• High Church and Informal

    Someone coming out of church on Sunday who isn’t a regular at St Mary’s said to me, “That was great – exactly what I like – high church and informal”.

    I was pleased that the person had understood what we are trying to do. High church and informal is precisely one of the ways in which I would describe the worship at St Mary’s. (Liturgical but not stuffy is another way of describing the same thing).

    The combination of all the glories of high church worship with a relaxed sense of fun seems to me to be quite an attractive option for churches.
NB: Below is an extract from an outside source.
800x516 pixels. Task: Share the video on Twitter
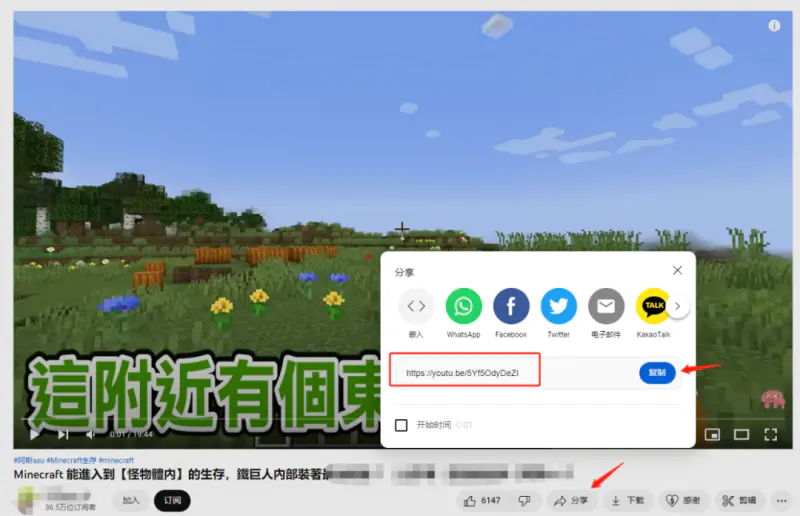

    Generally speaking, I think that churches tend to be successful if people feel that they are in some way happy to be there. Some people describe that as feeling at home though I’m not sure that I’d talk about it like that. I think some people like going to churches where they feel they might be able to make friends though the real goal is a church where some people come feeling that and some people come sure in the knowledge that people will leave them alone if they want to be alone.

    The word for describing the sensibility of a local church is (or at least used to be) churchmanship. In many ways, it is a rather unhelpful word now, with all its sexist connotations. However, we still need ways of speaking about what particular churches are like.

    Churches have been described by all kinds of words in the past. Churchmanship has sometimes been described in terms like anglocatholic, low church, high church, evangelical broad church, moderate. I was interested to see recently that some people were starting to use Greenbelt (after the famous Christian Arts festival) as a churchmanship kind of term.

    I’m also interested that people are increasingly bonding multiple identities together to form new identities in terms of church in the same way that they are doing over cultural identities. People think of themselves as Black British, Asian American, New Scot and so on, the modifier indicating something that the basic identifier does not fully convey. Thus in church we get things like Open Evangelical (which I think has meant low church, supportive of women in ministry but not supportive of gay people in ministry) and Liberal Catholic (which I think has meant less stuffy than anglocatholic in worship and supportive of women and gay people in ministry until it costs anything).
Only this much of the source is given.